▶ [Problem description] Substitute "Press" for "Click" in the entries, beginning at the line that contains "Click the blue shirt icon in floating widget" and continuing through the line that contains "Viewport: 651px width, 396px". Reproduce only those lines with everything else unchanged, and leave the pictures out.
Start of Stored rows
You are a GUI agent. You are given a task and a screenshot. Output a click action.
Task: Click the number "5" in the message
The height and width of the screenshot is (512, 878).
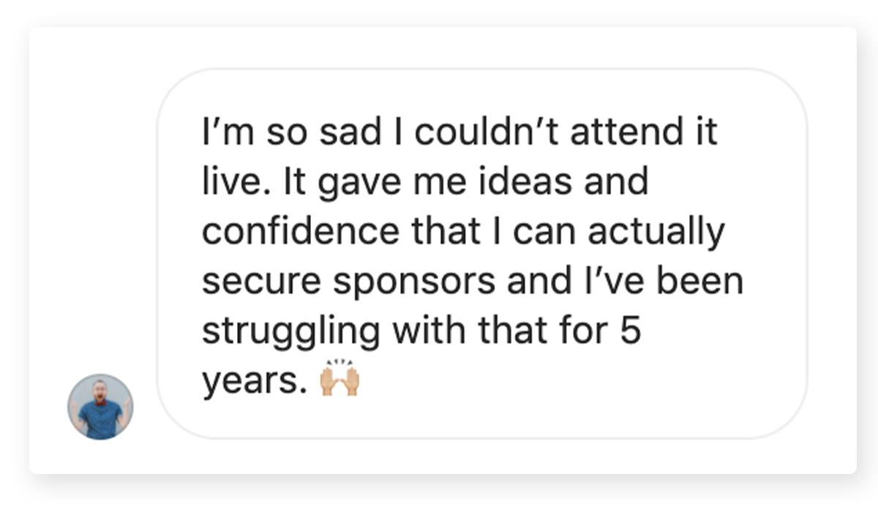tap(631, 331)
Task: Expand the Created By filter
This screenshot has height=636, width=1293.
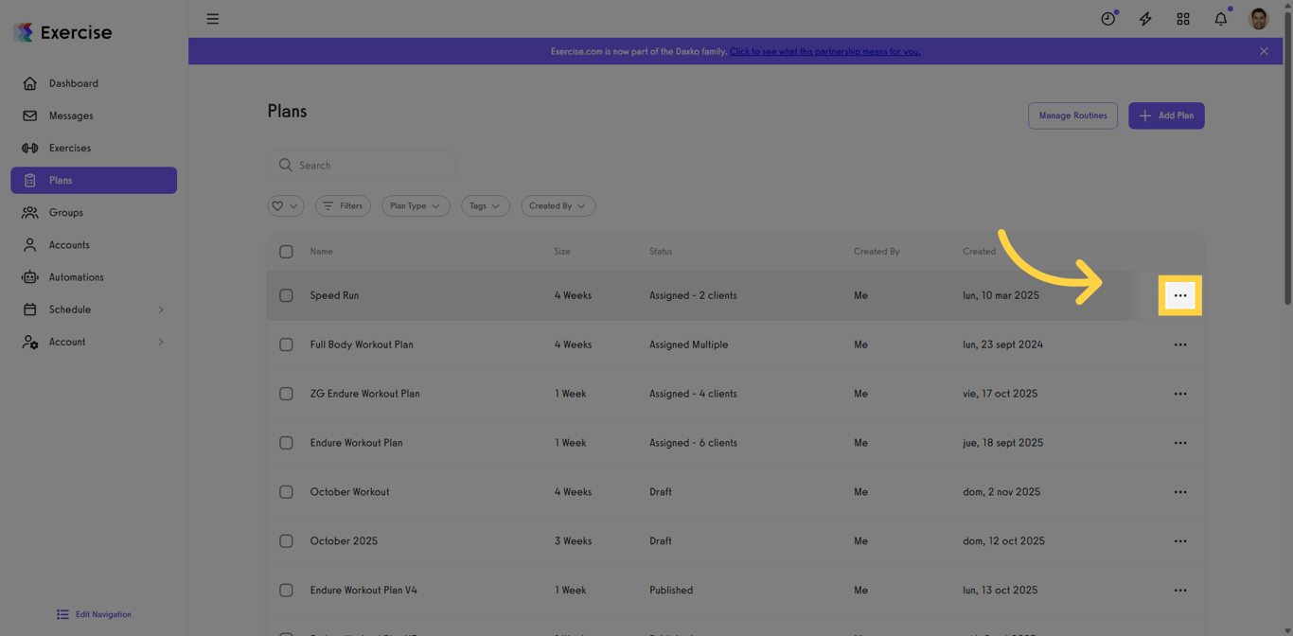Action: [558, 205]
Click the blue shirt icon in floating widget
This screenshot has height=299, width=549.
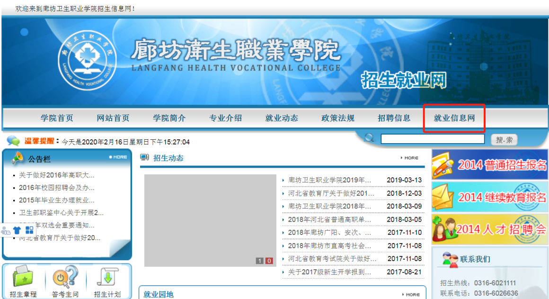(17, 230)
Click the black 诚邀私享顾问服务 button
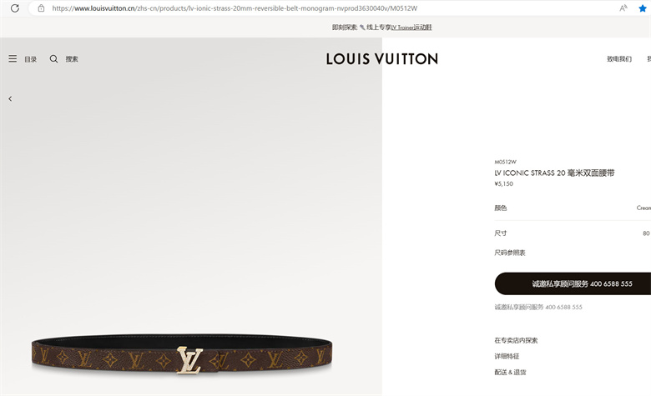Viewport: 651px width, 396px height. point(573,283)
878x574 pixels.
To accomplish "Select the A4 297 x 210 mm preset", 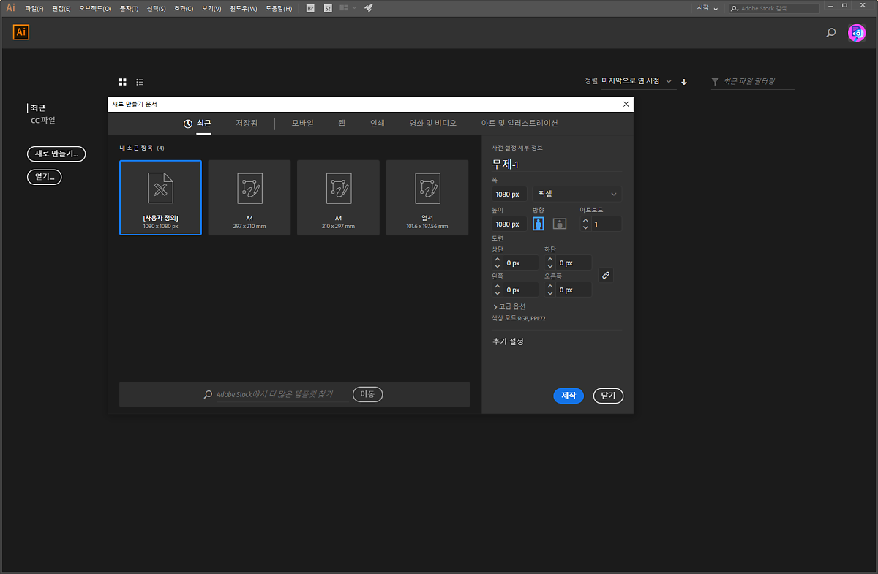I will [x=249, y=197].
End of Stored rows
▶ [Finished exercise]
Press the blue shirt icon in floating widget
This screenshot has height=299, width=549.
(17, 230)
Press the black 诚邀私享顾问服务 button
Viewport: 651px width, 396px height. point(573,283)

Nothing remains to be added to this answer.